Credit Suisse a prévenu lundi que ses résultats du premier trimestre pourraient être affectés de manière importante. La situation est liée à un fonds spéculatif américain qui a fait défaut la semaine dernière.

„Même s’il est encore trop tôt à ce stade pour chiffrer l’ampleur exacte de cette perte (…), elle pourrait être hautement significative et matérielle pour nos résultats du premier trimestre“, a déclaré Credit Suisse dans un communiqué.

La banque a indiqué que le fonds spéculatif en question, qu’elle n’a pas nommé, avait fait défaut sur des appels de marge effectués la semaine dernière par le groupe et d’autres banques. Lors d’un appel de marge, un courtier alerte un investisseur qu’il doit ajouter des fonds à son compte pour couvrir des pertes potentielles.

Le fonds n’ayant pas répondu à cet appel de marge, Credit Suisse et les autres banques concernées sont en train de clôturer les positions du fonds sur le marché, a expliqué le numéro deux bancaire helvétique. Des informations actualisées sur cette situation seront données en „temps voulu“.
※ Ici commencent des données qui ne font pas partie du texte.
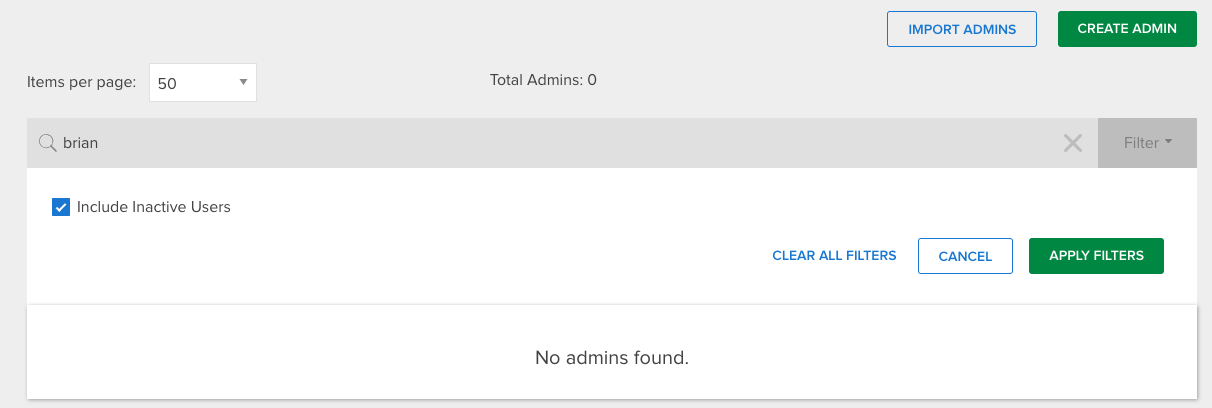Screen dimensions: 1212x408
Task: Click the Import Admins button
Action: (962, 29)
Entre 20 et 30 milliards en jeu

Selon plusieurs médias internationaux, le fonds concerné est Archegos Capital Management, fondé par Bill Hwang. D’après Bloomberg, le family office (gestionnaire de grande fortune) s’est débarrassé vendredi de 20 milliards de dollars d’actions, contraint par ses prêteurs.
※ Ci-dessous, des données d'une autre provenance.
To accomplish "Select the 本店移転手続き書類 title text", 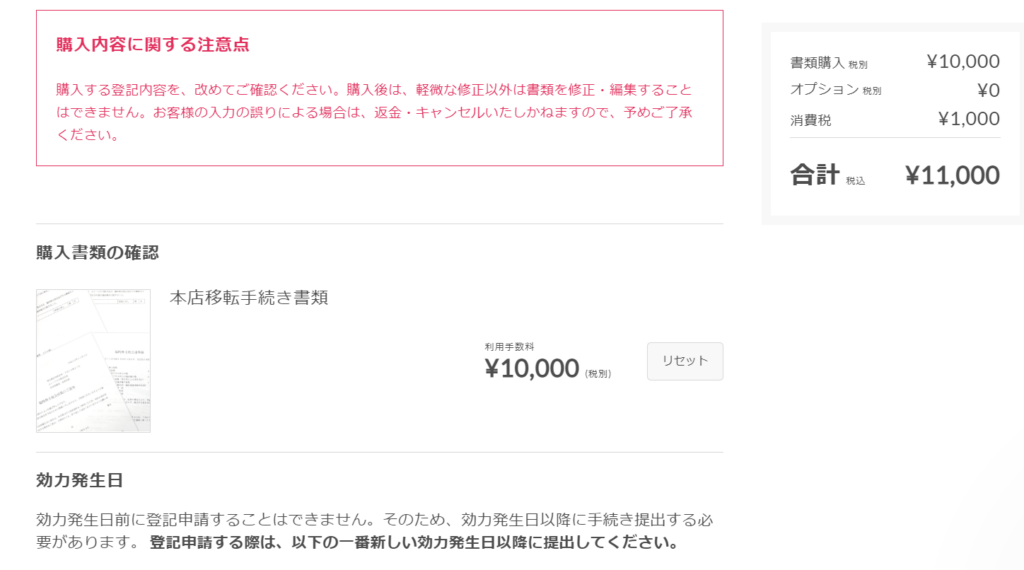I will tap(249, 298).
Le Wall Street Journal évoque de son côté un montant de 30 milliards. „Le fonds, qui était fortement exposé à ViacomCBS et à plusieurs valeurs technologiques chinoises, aurait été durement touché après que les actions de ViacomCBS ont commencé à chuter mardi et mercredi“, a expliqué John Plassard de la banque Mirabaud dans un commentaire lundi.
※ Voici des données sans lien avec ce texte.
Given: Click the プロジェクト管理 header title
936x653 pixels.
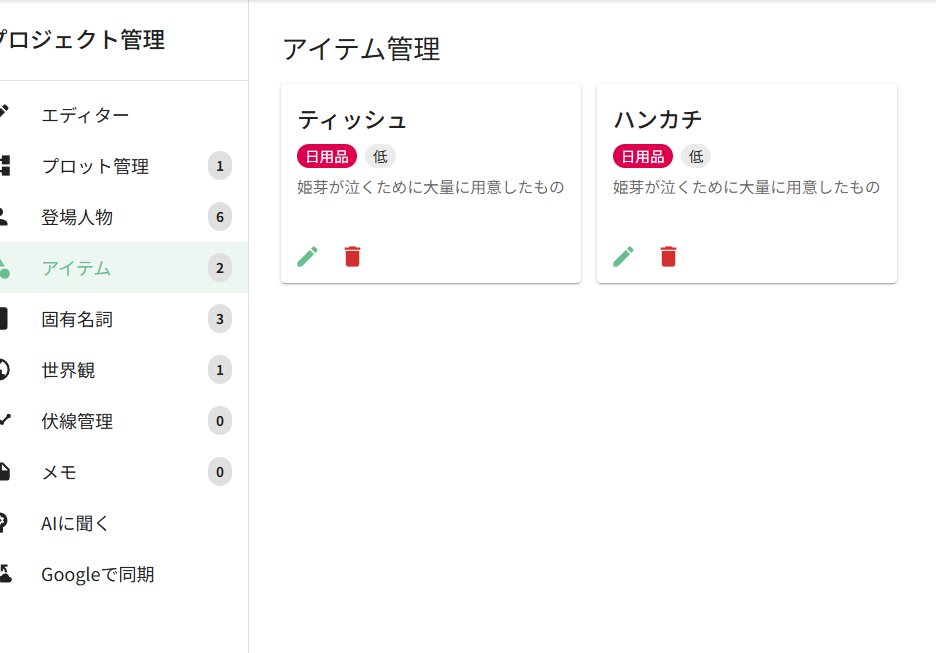Looking at the screenshot, I should [x=80, y=40].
Goldman Sachs et Morgan Stanley, qui ont alimenté ce fonds comme Credit Suisse d’après Bloomberg, ont aussi vendu pour plusieurs milliards de positions dans des groupes technologiques.

Déjà dans la tourmente Greensill

Le numéro deux bancaire suisse est déjà pris dans la tourmente Greensill, du nom de la société d’investissement britannique en faillite. Il a déjà averti dans son rapport annuel qu’il pourrait faire face à des charges et subir une perte non précisée dans le cadre de la dissolution des fonds en difficultés.